Girl’s Home now, yes! …later?
Thursday, August 6th, 2009Hello!
So, I am here at the Girls Home… I feel like a teenage mom with teenage daughters.
They are all between 12 and 15 years old. And EVEYBODY tells me they are tough… but I haven’t experience that yet. I love them and I am amazed at how much they listen to me.
Of course when it is time to do chores they bring out their evil personalities and I have to watch it or they bite… but, I am 10 years older… I bite harder! Hahaha…
Yesterday I took 5 of them to the park, and a couple cops drove by and the girls started yelling: “Help! Help! I am being kidnapped!” I felt like they would come and ask “where is the adult?” totally overlooking at me. Seriously, all of them weight more than me… That’s not hard is it?

* GIVEN ENTRIES *
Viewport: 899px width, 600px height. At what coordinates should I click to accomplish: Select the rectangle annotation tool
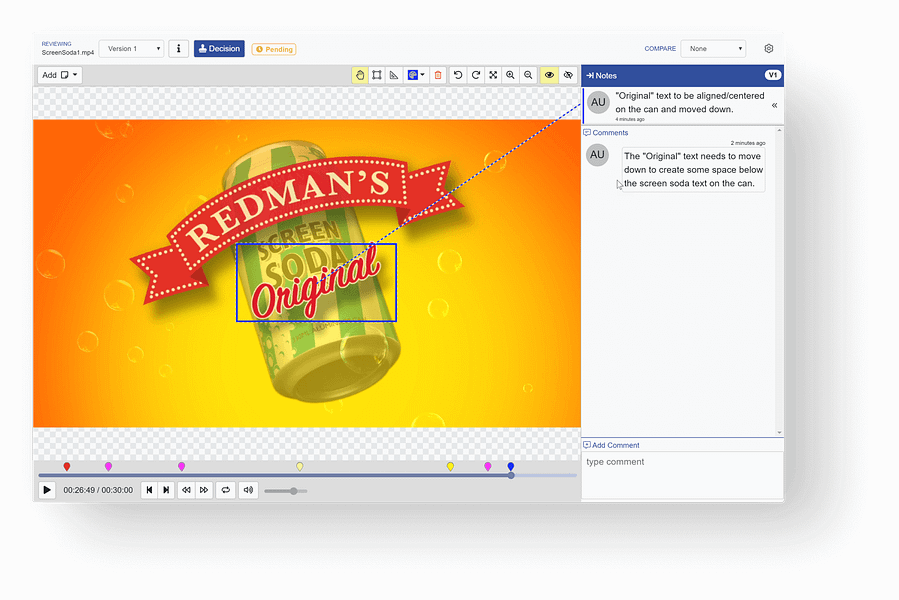pos(377,75)

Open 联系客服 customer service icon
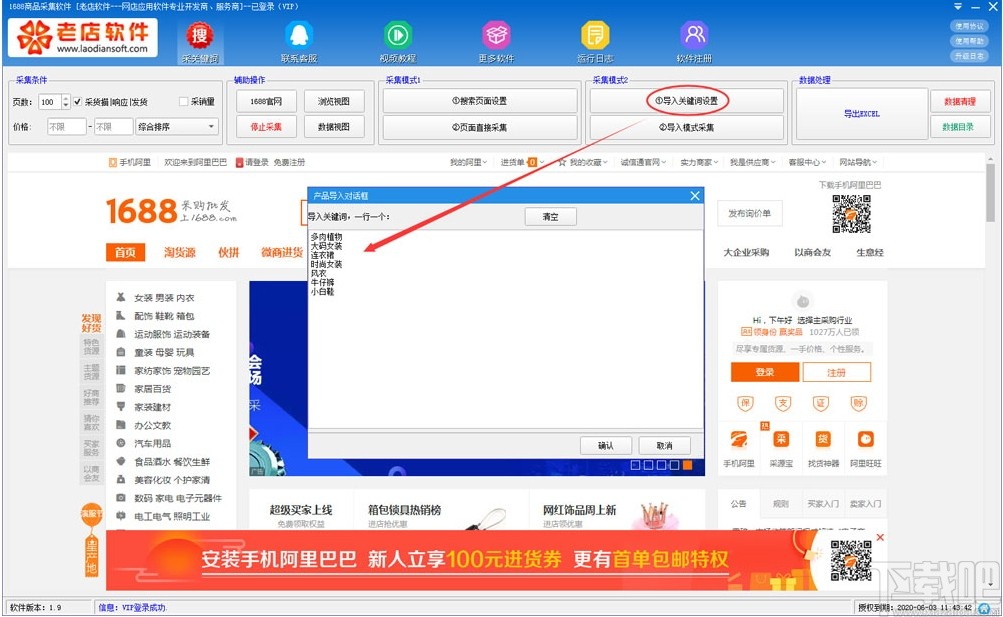tap(297, 38)
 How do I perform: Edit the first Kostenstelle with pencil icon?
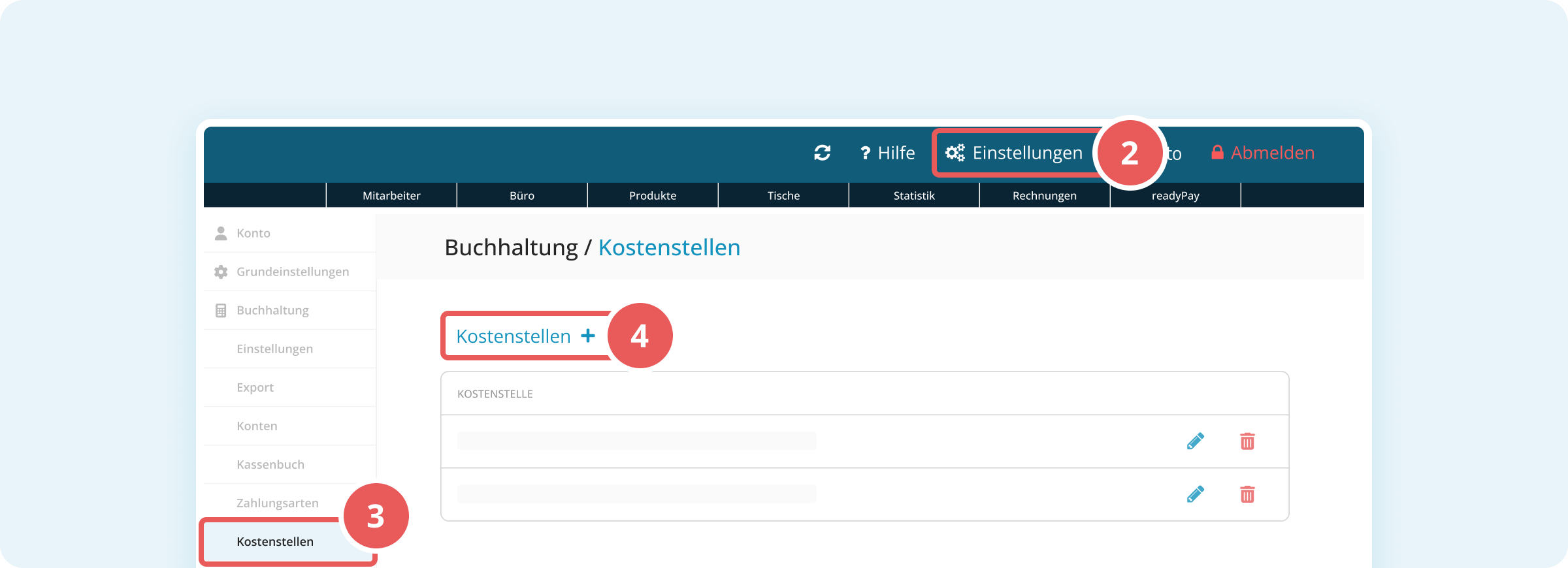(x=1195, y=441)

* YOUR TASK *
Answer from the Girls Home post above:
(a) What age range are the girls at the home?
(b) How many of the girls went to the park yesterday?
(c) What did the girls yell when the police drove by?

* YOUR RESPONSE *
(a) Between 12 and 15 years old.
(b) 5.
(c) "Help! Help! I am being kidnapped!"